Our API was drowning under 50ms P99 latencies. I rewrote everything in Rust expecting miracles. Got 8ms response times and three months of…
I Fired My Entire Node.js Stack — Rust Rebuilt It in 3 Weeks (The Ugly Truth)
Our API was drowning under 50ms P99 latencies. I rewrote everything in Rust expecting miracles. Got 8ms response times and three months of hell I didn’t budget for.
Rust promised performance and delivered — but the transition cost included rewriting every assumption about how backend systems should work, from memory management to error handling.
Our billing API hit 200k requests per minute during peak hours. Node.js was handling it fine — until it wasn’t.
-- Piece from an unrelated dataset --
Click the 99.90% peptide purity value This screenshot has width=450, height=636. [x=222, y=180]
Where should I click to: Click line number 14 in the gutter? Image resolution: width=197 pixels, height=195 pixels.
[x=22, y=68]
P99 latencies spiked to 850ms. Event loop blockages cascading through the system. Memory usage climbing 40% week-over-week despite zero traffic growth. I profiled everything. Optimized database queries. Threw more instances at it.
The core problem: garbage collection pauses during high-throughput operations were killing us.
I made the call: migrate to Rust. Three weeks, I told my team. We’ll rewrite the critical path, keep everything else in Node.
That timeline was… optimistic.
Why I Actually Cared (Beyond the Benchmarks)
We were bleeding $12k monthly on extra EC2 instances just to handle GC pauses. Our SLA promised 100ms P99s. We were hitting that maybe 92% of the time. Each breach risked contract penalties.
But the real issue: I couldn’t predict when the next spike would hit. Traffic patterns looked normal. Then suddenly — boom — event loop stalls for 300ms. Users see timeout errors. Support tickets flood in.
Node’s non-deterministic performance made capacity planning impossible. I was over-provisioning by 60% just to have headroom for unexpected GC pauses.
That’s not engineering. That’s gambling with infrastructure costs.
The Misconception That Broke First
I assumed Rust would be “Node.js with better performance.”
It’s not. It’s a completely different mental model.
Node lets you write async code that looks synchronous. Rust makes you explicitly handle every possible error state, every lifetime, every ownership transfer. You can’t just await somePromise() and move on. You have to prove to the compiler that your async future is Send, that the data will live long enough, that concurrent access is safe.
I spent the first week fighting the borrow checker on code that would’ve taken 20 minutes in TypeScript.
The compiler was right every time. That didn’t make it less frustrating.
What Rust Actually Gave Us (The Numbers)
After the full migration:
- P99 latency : 850ms → 8ms (yes, really)
- P50 latency : 45ms → 2ms
- Memory usage : 4GB per instance → 180MB
- Instance count : 32 nodes → 4 nodes
- Monthly compute cost : $12k → $900
The performance gains were absurd. Not 2x. Not 10x. In some endpoints, 100x faster.
But here’s what the benchmarks don’t tell you.
The Development Velocity Cliff
Our team shipped features in Node.js in days. Quick prototype, test in dev, deploy.
Rust development timeline for the same features: 3–4x longer.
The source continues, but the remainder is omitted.